> Given data:

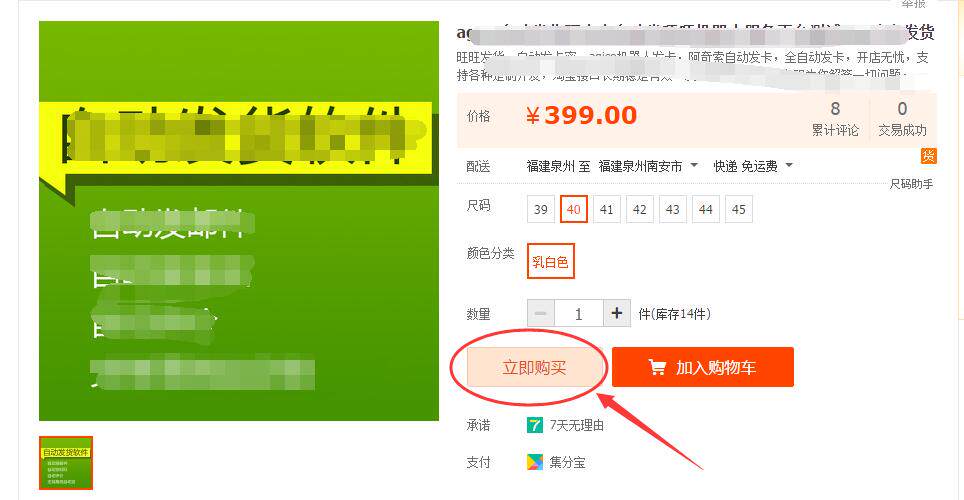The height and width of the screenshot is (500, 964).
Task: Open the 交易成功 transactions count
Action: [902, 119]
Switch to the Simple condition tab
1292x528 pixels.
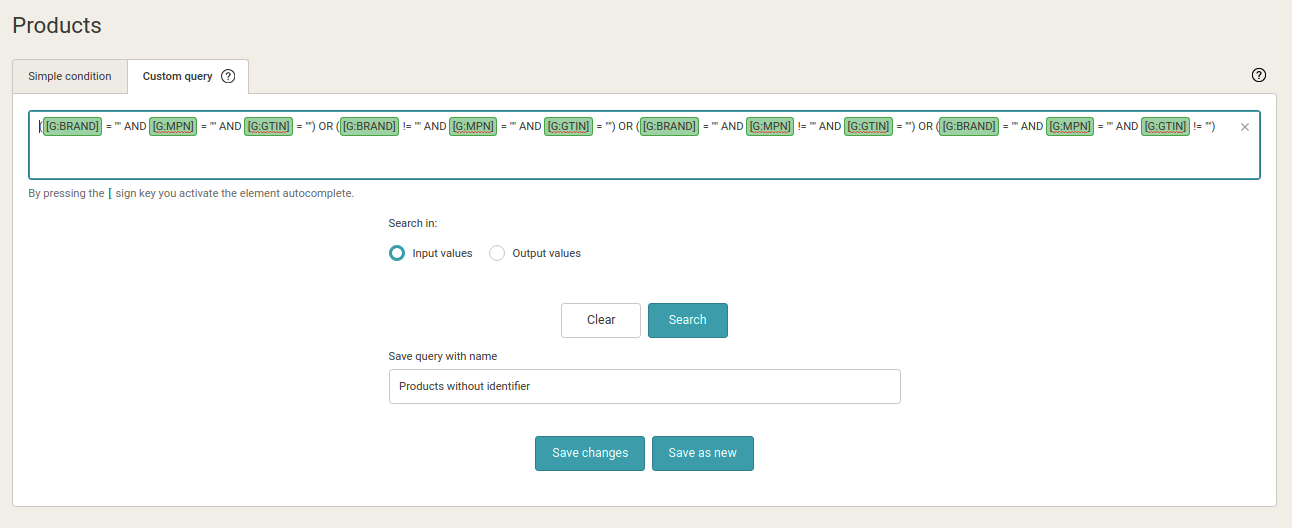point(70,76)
==
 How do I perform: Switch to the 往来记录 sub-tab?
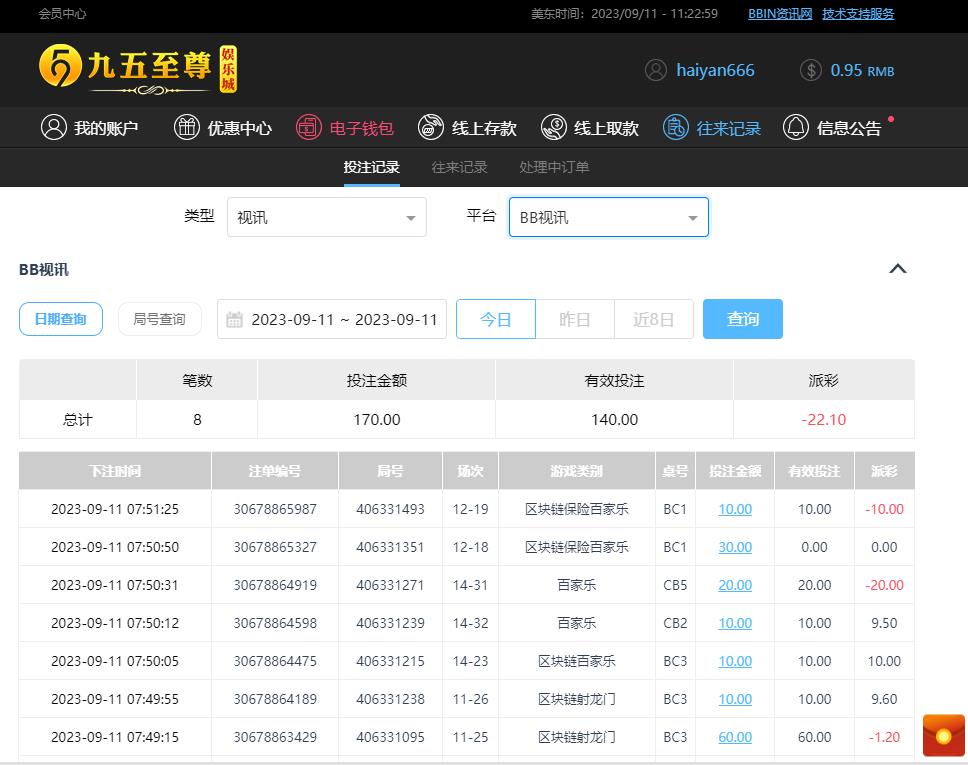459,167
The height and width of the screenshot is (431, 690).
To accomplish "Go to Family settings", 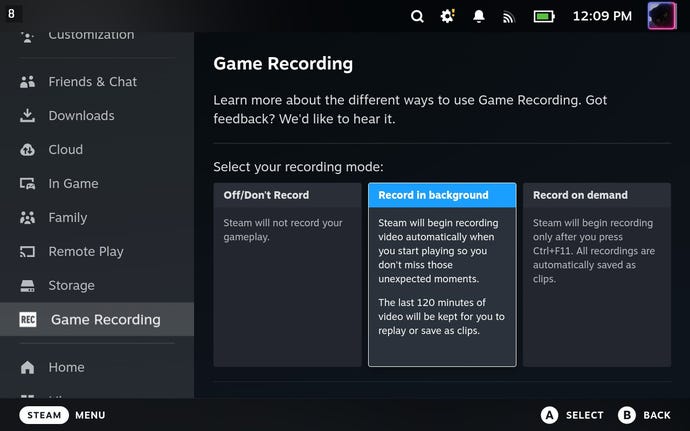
==
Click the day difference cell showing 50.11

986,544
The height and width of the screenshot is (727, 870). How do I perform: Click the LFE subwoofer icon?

> What you should do: Above are records; repeat only the lines starting at the line with "Click the day difference cell showing 50.11" and ending at the line with "The height and width of the screenshot is (727, 870).", exactly as they appear, both included.

> Solution to this problem:
Click the day difference cell showing 50.11

986,544
The height and width of the screenshot is (727, 870). How do I perform: Click the LFE subwoofer icon?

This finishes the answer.